▶ [Dataset content]:
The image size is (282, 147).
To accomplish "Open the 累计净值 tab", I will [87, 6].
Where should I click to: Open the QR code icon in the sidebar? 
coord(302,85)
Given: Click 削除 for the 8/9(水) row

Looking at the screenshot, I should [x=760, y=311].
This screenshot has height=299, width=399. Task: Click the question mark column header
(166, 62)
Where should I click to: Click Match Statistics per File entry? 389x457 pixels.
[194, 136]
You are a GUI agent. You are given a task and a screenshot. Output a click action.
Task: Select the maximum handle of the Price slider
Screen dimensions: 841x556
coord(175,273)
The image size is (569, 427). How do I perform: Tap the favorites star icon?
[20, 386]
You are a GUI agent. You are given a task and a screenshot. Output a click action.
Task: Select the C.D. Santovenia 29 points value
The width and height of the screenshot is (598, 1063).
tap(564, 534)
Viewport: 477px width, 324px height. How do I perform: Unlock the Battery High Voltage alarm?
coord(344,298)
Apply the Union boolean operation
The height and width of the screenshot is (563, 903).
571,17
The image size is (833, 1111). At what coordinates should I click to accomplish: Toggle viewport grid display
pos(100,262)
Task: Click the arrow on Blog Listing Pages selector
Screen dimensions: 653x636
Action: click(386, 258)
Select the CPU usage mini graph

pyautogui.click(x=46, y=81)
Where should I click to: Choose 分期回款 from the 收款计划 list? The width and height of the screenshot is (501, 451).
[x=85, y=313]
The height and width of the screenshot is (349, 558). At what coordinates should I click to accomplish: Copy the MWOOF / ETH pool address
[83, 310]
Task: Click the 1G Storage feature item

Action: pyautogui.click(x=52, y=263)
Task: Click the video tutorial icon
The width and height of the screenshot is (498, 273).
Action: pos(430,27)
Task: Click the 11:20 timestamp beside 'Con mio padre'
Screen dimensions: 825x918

▶ [Exercise aim]:
Copy out all of the records shown above exactly.

▶ [Final answer]:
The image size is (282, 147).
To accomplish "Open the 累计净值 tab", I will [87, 6].
Where should I click to: Open the QR code icon in the sidebar? 
coord(302,85)
Given: Click 削除 for the 8/9(水) row

Looking at the screenshot, I should [x=760, y=311].
This screenshot has height=299, width=399. Task: Click the question mark column header
(166, 62)
Where should I click to: Click Match Statistics per File entry? 389x457 pixels.
[194, 136]
You are a GUI agent. You are given a task and a screenshot. Output a click action.
Task: Select the maximum handle of the Price slider
Screen dimensions: 841x556
coord(175,273)
The image size is (569, 427). How do I perform: Tap the favorites star icon?
[20, 386]
You are a GUI agent. You are given a task and a screenshot. Output a click action.
Task: Select the C.D. Santovenia 29 points value
The width and height of the screenshot is (598, 1063).
tap(564, 534)
Viewport: 477px width, 324px height. How do I perform: Unlock the Battery High Voltage alarm?
coord(344,298)
Apply the Union boolean operation
The height and width of the screenshot is (563, 903).
571,17
The image size is (833, 1111). At what coordinates should I click to accomplish: Toggle viewport grid display
pos(100,262)
Task: Click the arrow on Blog Listing Pages selector
Screen dimensions: 653x636
Action: click(386, 258)
Select the CPU usage mini graph

pyautogui.click(x=46, y=81)
Where should I click to: Choose 分期回款 from the 收款计划 list? The width and height of the screenshot is (501, 451).
[x=85, y=313]
The height and width of the screenshot is (349, 558). At what coordinates should I click to accomplish: Copy the MWOOF / ETH pool address
[83, 310]
Task: Click the 1G Storage feature item

Action: pyautogui.click(x=52, y=263)
Task: Click the video tutorial icon
The width and height of the screenshot is (498, 273).
Action: pos(430,27)
Task: Click the 11:20 timestamp beside 'Con mio padre'
Screen dimensions: 825x918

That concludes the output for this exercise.